Surfactant content in children with inflammatory lung disease

Abstract
To determine surfactant profiles of tracheal secretions in mechanically ventilated children with respiratory failure secondary to bacterial pneumonia, viral pneumonitis, adult respiratory distress syndrome (ARDS), and cardiopulmonary bypass. Prospective, cohort study. Tertiary, multidisciplinary, pediatric intensive care unit. One hundred twenty pediatric patients with respiratory failure requiring mechanical ventilation. Routine tracheal aspirates were collected from children with bacterial pneumonia, viral pneumonitis, ARDS, postcardiopulmonary bypass, and a postsurgical control group. Samples were obtained on days 1, 2, 3, after every week of intubation and on the day of extubation. The tracheal aspirates were analyzed by high-performance liquid chromatography for lecithin/sphingomyelin rations and by enzyme-linked immunosorbent assay for surfactant proteins A and B. Lung compliance and the oxygenation index were measured on each day of sample collection.
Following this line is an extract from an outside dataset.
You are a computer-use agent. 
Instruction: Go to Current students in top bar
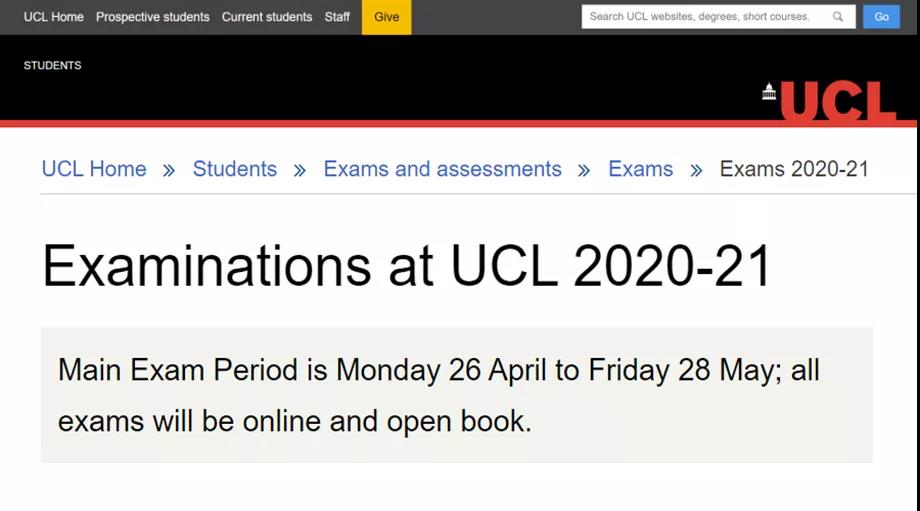click(267, 17)
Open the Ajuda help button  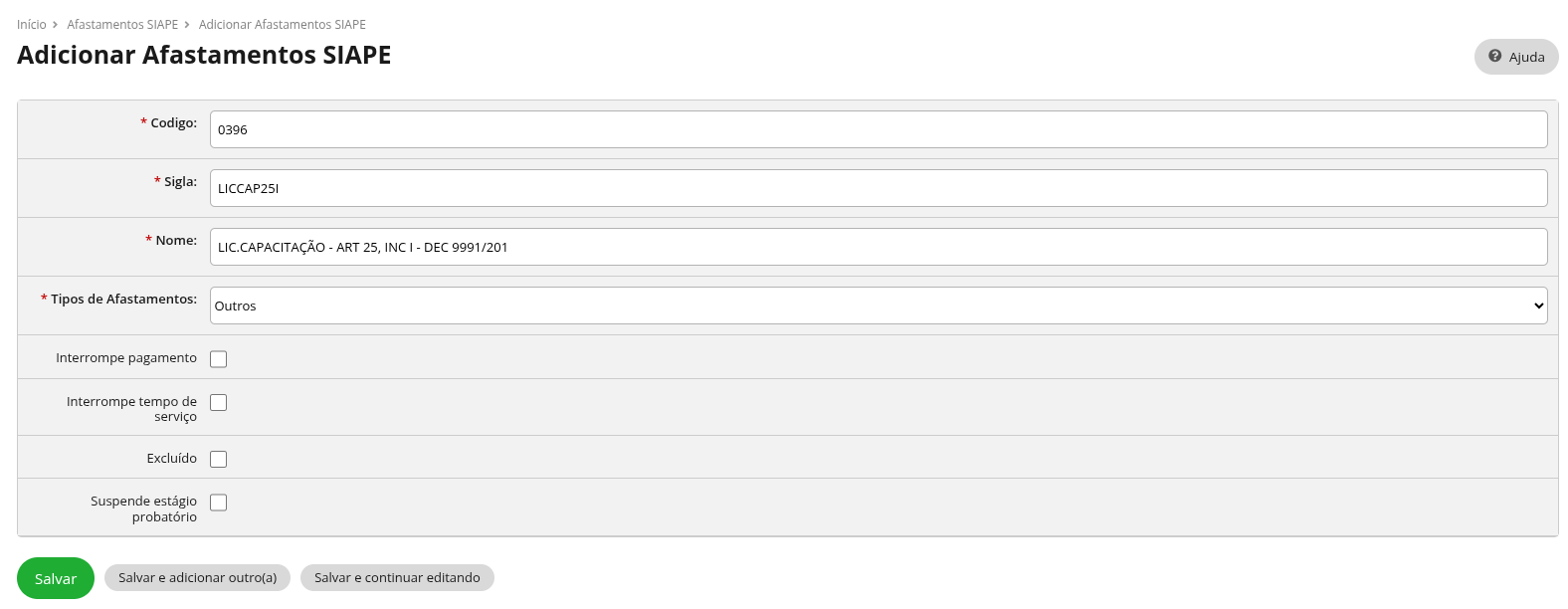[1516, 57]
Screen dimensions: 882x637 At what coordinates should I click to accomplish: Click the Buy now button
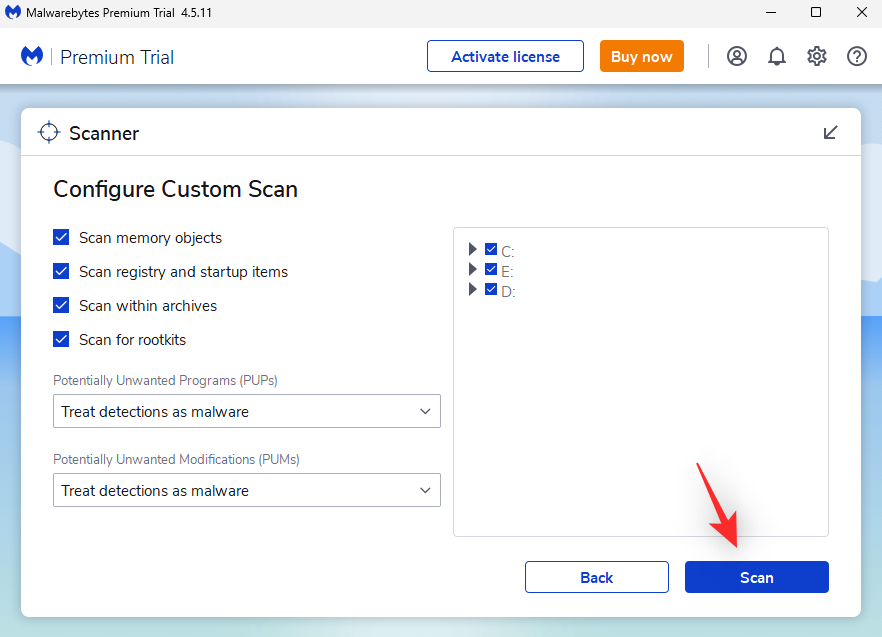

On day 1, patients with bacterial pneumonia, viral pneumonitis, and ARDS had decreased lecithin/sphingomyelin ration (p < .001), and those patients with bacterial pneumonia and viral pneumonitis had decreased surfactant protein A/protein concentration (p < .001). The lecithin/sphingomyelin ratios and surfactant protein A/protein concentration were significantly different among the groups (p < .001), with the bacterial pneumonia and viral pneumonitis groups having higher lecithin/sphingomyelin ratios and increased surfactant protein concentrations before extubation. Pulmonary compliance was lower and the oxygenation index was higher than controls (p < .001) in patients with bacterial pneumonia, viral pneumonitis, and ARDS. Pulmonary compliance was correlated weakly with lecithin/sphingomyelin ratio (r2 = .11, p < .001) and surfactant protein A/protein concentration (r2 = .03, p < .05). Surfactant protein B was similar in the diagnostic groups. Surfactant content in tracheal secretions from cardiopulmonary bypass patients was equivalent to controls. Abnormal tracheal aspirate surfactant phospholipids and surfactant protein A were noted in children with bacterial pneumonia, viral pneumonitis, and ARDS, but not in children on cardiopulmonary bypass.